* [Your task]: Repeat word for word the opening stretch of the entries, from the first line through the line containing "The image size is (705, 499).".

* [Listed records]:
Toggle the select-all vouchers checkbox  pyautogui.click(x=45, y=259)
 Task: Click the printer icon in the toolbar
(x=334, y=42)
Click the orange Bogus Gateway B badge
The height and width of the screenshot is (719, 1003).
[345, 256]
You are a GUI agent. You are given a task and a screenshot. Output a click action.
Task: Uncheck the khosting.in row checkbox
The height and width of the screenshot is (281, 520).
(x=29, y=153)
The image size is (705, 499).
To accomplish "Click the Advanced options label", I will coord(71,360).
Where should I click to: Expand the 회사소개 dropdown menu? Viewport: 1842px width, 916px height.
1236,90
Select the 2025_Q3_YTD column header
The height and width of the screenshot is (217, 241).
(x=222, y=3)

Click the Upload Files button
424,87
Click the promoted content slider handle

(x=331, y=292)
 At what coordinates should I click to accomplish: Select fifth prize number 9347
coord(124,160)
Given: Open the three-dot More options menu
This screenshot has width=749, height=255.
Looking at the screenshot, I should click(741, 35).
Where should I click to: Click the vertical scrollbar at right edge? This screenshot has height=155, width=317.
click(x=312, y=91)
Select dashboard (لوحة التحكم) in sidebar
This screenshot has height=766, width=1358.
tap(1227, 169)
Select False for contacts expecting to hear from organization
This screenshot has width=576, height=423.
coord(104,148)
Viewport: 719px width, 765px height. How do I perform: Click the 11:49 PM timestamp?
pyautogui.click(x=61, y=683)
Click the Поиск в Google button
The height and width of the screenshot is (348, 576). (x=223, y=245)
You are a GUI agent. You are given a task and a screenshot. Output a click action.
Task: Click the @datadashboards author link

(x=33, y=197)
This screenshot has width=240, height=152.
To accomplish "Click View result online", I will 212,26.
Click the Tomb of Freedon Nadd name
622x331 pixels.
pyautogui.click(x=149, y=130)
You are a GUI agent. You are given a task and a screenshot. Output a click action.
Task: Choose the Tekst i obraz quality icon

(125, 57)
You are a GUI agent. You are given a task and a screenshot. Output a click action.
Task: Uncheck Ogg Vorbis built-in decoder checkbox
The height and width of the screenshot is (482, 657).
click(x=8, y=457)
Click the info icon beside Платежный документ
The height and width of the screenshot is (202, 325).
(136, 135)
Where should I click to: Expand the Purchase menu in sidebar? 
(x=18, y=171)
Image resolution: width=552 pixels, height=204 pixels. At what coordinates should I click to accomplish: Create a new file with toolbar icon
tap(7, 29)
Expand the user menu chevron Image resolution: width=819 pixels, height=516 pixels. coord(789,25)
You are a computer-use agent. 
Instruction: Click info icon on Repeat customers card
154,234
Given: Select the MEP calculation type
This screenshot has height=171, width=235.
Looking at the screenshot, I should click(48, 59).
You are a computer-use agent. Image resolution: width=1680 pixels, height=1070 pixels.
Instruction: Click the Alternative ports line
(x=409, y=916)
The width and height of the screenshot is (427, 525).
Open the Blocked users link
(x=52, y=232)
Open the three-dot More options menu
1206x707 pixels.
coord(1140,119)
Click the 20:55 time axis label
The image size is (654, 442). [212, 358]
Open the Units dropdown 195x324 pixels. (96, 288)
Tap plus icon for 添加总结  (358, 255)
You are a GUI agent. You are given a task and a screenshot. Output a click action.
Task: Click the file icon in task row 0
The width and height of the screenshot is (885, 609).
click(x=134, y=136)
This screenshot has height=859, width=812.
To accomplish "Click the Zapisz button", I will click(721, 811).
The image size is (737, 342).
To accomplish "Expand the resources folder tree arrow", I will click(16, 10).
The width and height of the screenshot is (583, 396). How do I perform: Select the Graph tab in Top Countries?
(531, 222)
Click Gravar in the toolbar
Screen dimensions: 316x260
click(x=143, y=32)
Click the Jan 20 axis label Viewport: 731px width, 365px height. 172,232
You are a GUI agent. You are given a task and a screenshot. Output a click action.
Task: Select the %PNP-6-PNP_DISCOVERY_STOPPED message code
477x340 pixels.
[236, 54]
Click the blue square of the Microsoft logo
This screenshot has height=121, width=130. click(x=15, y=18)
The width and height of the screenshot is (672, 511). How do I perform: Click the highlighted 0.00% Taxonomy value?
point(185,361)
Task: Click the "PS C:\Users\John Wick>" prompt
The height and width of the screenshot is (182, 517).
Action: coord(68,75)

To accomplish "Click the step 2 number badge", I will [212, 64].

* [Task answer]:
Toggle the select-all vouchers checkbox  pyautogui.click(x=45, y=259)
 Task: Click the printer icon in the toolbar
(x=334, y=42)
Click the orange Bogus Gateway B badge
The height and width of the screenshot is (719, 1003).
[345, 256]
You are a GUI agent. You are given a task and a screenshot. Output a click action.
Task: Uncheck the khosting.in row checkbox
The height and width of the screenshot is (281, 520).
(x=29, y=153)
The image size is (705, 499).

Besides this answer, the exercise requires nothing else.